Jetson AI Fundamentals - S3E2 - Image Classification Inference - low accuracy after 70 epochs by using imagenet

I follow the video below to train the cat_dog model.

Jetson AI Fundamentals - S3E2 - Image Classification Inference

Although I successfully trained the model (model_best.pth.tar is saved and new timestamp is updated ), the accuracy of identifying dog pictures is lower than 20% (by using the photos in “test” folder), but it’s almost 90% for cat photos. I train the model for 70 epochs and got a Acc@1 79% accuracy.

I get an “Segmentation fault (core dumped)” after the model is trained but according to the this threat ( Segmentation fault (core dumped) on jetson nano when training resnet-18 on my small dataset of just 60 images using transfer learning!), it’s fine because the “segfault” happens after done training.

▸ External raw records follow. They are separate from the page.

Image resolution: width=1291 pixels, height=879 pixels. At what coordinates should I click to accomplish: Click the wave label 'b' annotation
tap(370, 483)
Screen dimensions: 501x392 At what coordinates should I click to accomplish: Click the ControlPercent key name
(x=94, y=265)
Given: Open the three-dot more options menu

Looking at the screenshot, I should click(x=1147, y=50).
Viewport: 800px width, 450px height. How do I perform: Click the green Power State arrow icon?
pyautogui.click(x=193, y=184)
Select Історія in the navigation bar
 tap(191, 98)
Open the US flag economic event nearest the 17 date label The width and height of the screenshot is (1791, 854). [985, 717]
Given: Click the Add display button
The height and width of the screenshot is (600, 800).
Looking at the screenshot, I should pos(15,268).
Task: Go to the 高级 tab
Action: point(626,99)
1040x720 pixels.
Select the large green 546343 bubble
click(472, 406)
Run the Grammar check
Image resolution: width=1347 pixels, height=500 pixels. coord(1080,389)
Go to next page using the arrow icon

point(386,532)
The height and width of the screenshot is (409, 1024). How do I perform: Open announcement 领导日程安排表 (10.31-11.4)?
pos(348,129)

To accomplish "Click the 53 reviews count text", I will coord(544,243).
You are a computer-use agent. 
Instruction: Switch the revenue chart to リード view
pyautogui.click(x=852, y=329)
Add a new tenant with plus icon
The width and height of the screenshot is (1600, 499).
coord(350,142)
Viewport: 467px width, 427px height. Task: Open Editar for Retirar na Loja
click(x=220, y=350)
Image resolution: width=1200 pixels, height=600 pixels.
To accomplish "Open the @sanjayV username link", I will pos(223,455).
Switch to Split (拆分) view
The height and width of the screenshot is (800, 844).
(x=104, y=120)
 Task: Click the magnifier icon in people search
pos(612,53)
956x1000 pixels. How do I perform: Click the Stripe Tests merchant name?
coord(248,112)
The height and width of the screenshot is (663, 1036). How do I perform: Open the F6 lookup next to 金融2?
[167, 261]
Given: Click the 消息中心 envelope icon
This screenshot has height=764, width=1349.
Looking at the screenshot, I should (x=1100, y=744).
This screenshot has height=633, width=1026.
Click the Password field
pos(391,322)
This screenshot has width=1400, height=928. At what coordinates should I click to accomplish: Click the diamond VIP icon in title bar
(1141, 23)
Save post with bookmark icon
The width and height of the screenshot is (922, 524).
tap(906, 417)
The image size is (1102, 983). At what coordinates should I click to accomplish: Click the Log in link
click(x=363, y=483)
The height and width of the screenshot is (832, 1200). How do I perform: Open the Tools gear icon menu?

Would you please tell me what’s to do next?
p.s. I also convert model to ONNX successfully with new timestamp updated (Segmentation fault also occurred while converting)

Hi,

May I know your next step is to improve accuracy or run the inference on Nano?

Thanks.

Hi
I’d like to reproduce the result from the S3E2 video, which is have accuracy more than 70% for both dog and cat classes via using the photos in the test folder.

the accuracy that I’m referring to about here is to identify 70 dogs’ photo correctly out of 100 god’s photo, however, I only have 20 at this moment.

Hi @lzlallen1980, can you try deleting the .engine file in your model’s folder? TensorRT will then re-generate the engine from your ONNX the next time your run imagenet program.

It’s possible that you are using an old engine if you had exported the ONNX previously, and it needs re-generated against your latest ONNX model.

Hi @dusty_nv
I removed the .engine file and train the model (1 epochs) as well as convert the new ONNX again.
However, this time I successfully identified 90 dog photos out of 100 but only 10 cat photos out of 100.

I can see the new .engine file regenerated while executing “imagenet” command. Although I cannot have the same result as you show in the video, but overall speaking, the accuracy is around 50%.

I download the model and the ONNX from the link that you provided for 100 epochs training and run the test again, this time the overall accuracy is around 80% and it’s for both cat and dog. I think I need to train the model with more epochs to get more accurate result.

But just be curious, if I trained the model 100 epochs and finally got the final model_best.pth.tar is saved for around 80% accuracy, then I trained the model again for 1 epoch, does the result of 1 epoch training overwrite the result of 100 epochs?

Yes, unless you ran train.py with the --resume=<CHECKPOINT> flag, the result of 1 epoch would overwrite the model_best.pth.tar of your previous 100 epoch run. That is because by default, the training starts fresh from the first epoch (unless you are resuming the training with the --resume and --start-epoch flags).

It’s probably a good idea to make a backup copy of your model_best.pth.tar after a long training run to prevent inadvertent overwriting.

1 Like